Passage to read »
_ _ _ _ _
So it sounds like my first steps are to re-implement the downloads
using aria2c.  This would affect the minimum base package, no?  Can I
get some buy-in from maintainers that such changes are acceptable?

On Fri, Oct 13, 2023 at 2:06 PM James R. Haigh (+ML.GNU.Guix
subaddress) <JRHaigh+ML.GNU.Guix@runbox.com> wrote:
>
> Hi Josh,
>
> At Z-0400=2023-10-13Fri12:36:01, Josh Marshall sent:
> > This is to parallelize connections which should never hurt downloading but can help.  Mirroring would be parallelizing for providing packages, what I want to implement is to parallelize obtaining packages.  Server side vs client side.
>
>         Please, if you are going to do something like this, please use a torrent architecture like BitTorrent or GNUnet – I suggest Aria2c as a very good CLI download backend that can be daemonised and sent instructions over a socket to add, pause, remove downloads, etc., and it supports magnet URLs including the existing nontorrent servers (via ‘as’ parameters, iirc.).
>
>         I actually implemented this in a local copy of APT Daemon many years ago (circa 2011), but the change was not accepted upstream to Launchpad (because I was not on bleeding-edge; I was too slow to keep-up with the upstream development).  My fork got forgotten about, because to get the full benefit the server would have had to have added a BitTorrent Info Hash (BTIH) to the metadata of each package, along with the MD5, SHA-256, etc. that it already did (not a big ask, really).  That said, without the full benefit of having the metadata, it did provide immediate benefit and I used it for many years, not upgrading my Ubuntu 11.04 Natty Narwhal that I was using back then until I really had to.
_ _ _ _ _
Dataset content »
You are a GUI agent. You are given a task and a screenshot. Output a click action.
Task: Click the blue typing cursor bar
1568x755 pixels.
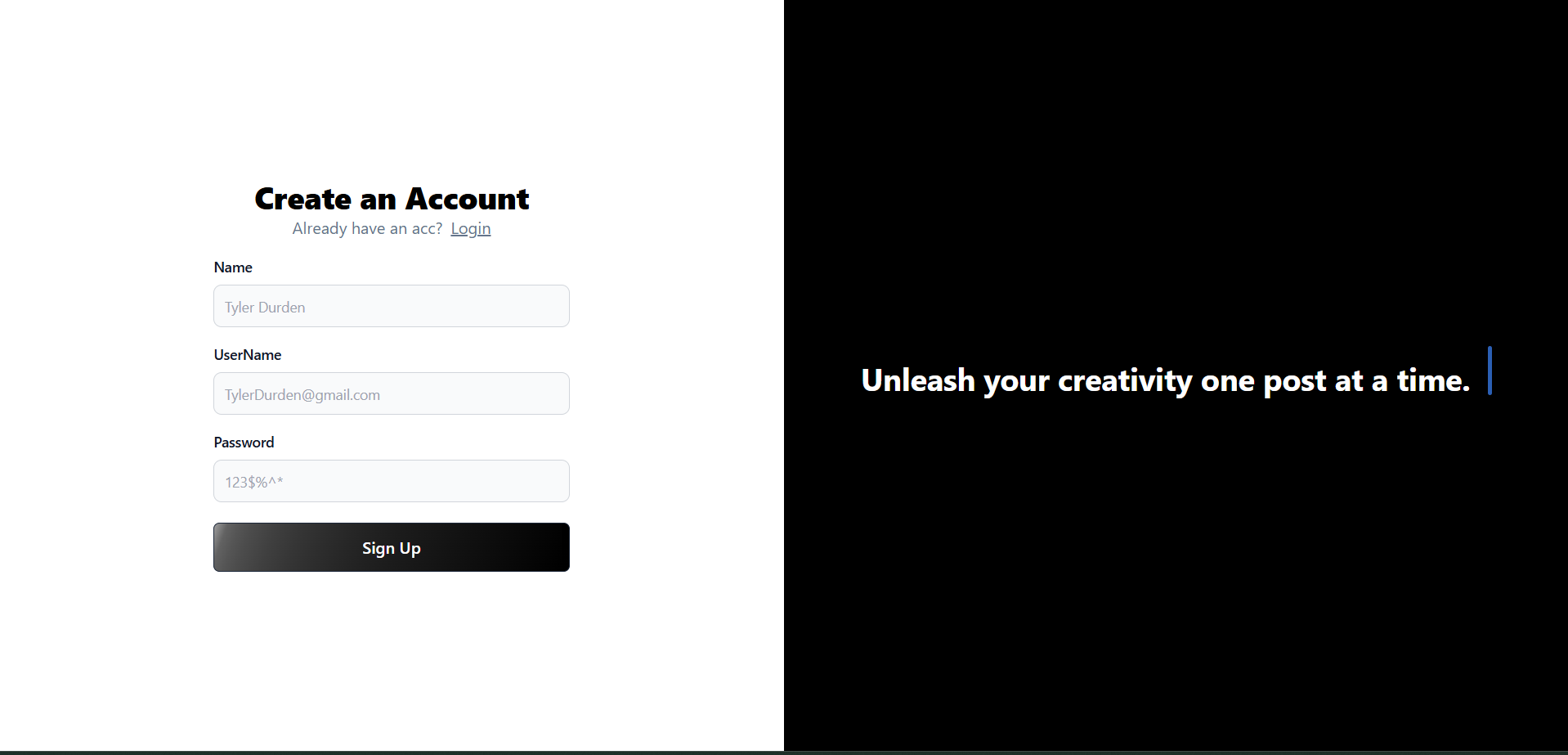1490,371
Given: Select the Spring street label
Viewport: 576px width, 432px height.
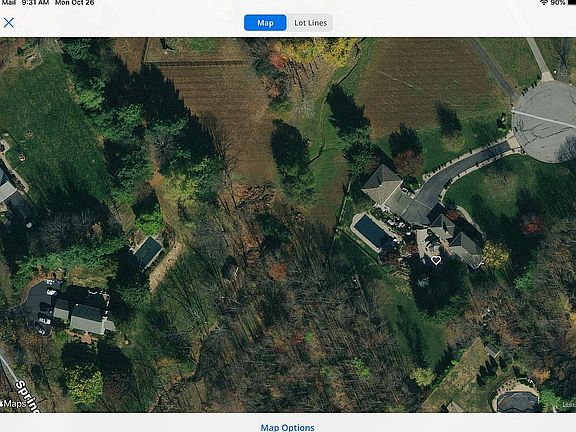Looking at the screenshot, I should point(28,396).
_ _ _ _ _
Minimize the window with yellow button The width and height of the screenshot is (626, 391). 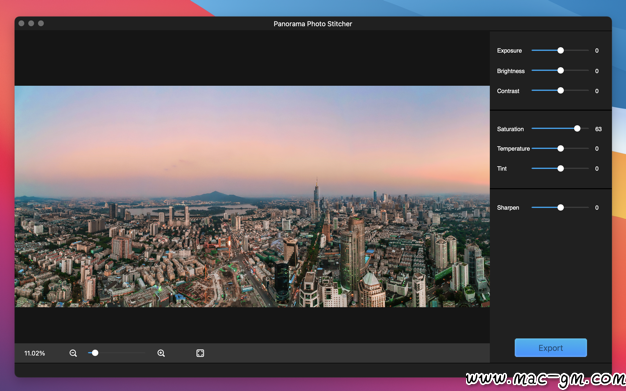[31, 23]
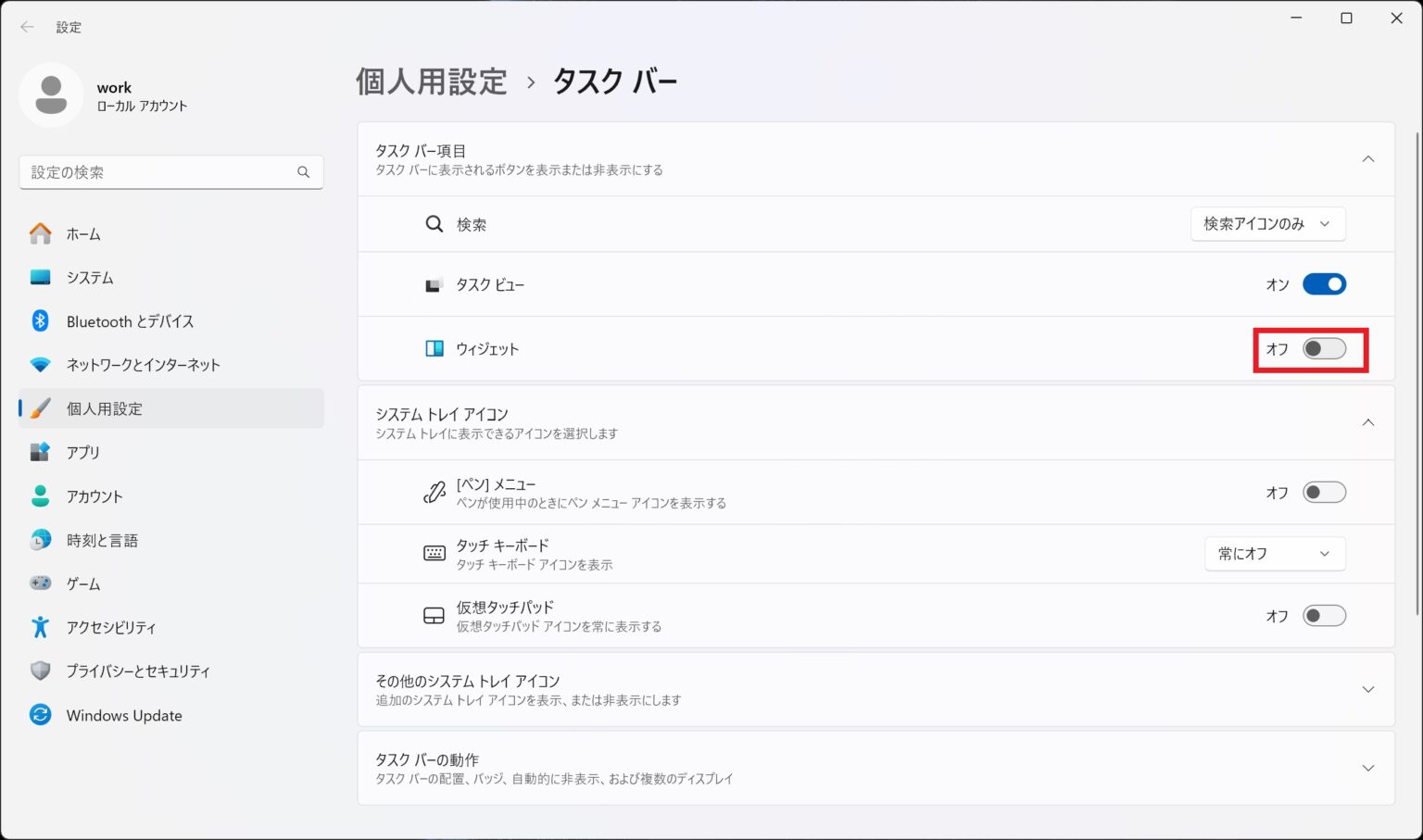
_ _ _ _ _
Set problem 1 »
In the download thread, which Ubuntu release does Haigh say was kept without upgrading for many years?
Set problem 2 »
Retype the download thread from "So it sounds" up to and including "changes are acceptable?".
Set problem 3 »
Put this sentence from the download thread into Spanish: "This is to parallelize connections which should never hurt downloading but can help."
Rely only on the download thread for what follows.

Exercise result 1 »
Ubuntu 11.04 Natty Narwhal.

Exercise result 2 »
So it sounds like my first steps are to re-implement the downloads
using aria2c.  This would affect the minimum base package, no?  Can I
get some buy-in from maintainers that such changes are acceptable?

Exercise result 3 »
Esto es para paralelizar las conexiones, lo cual nunca debería perjudicar la descarga, pero puede ayudar.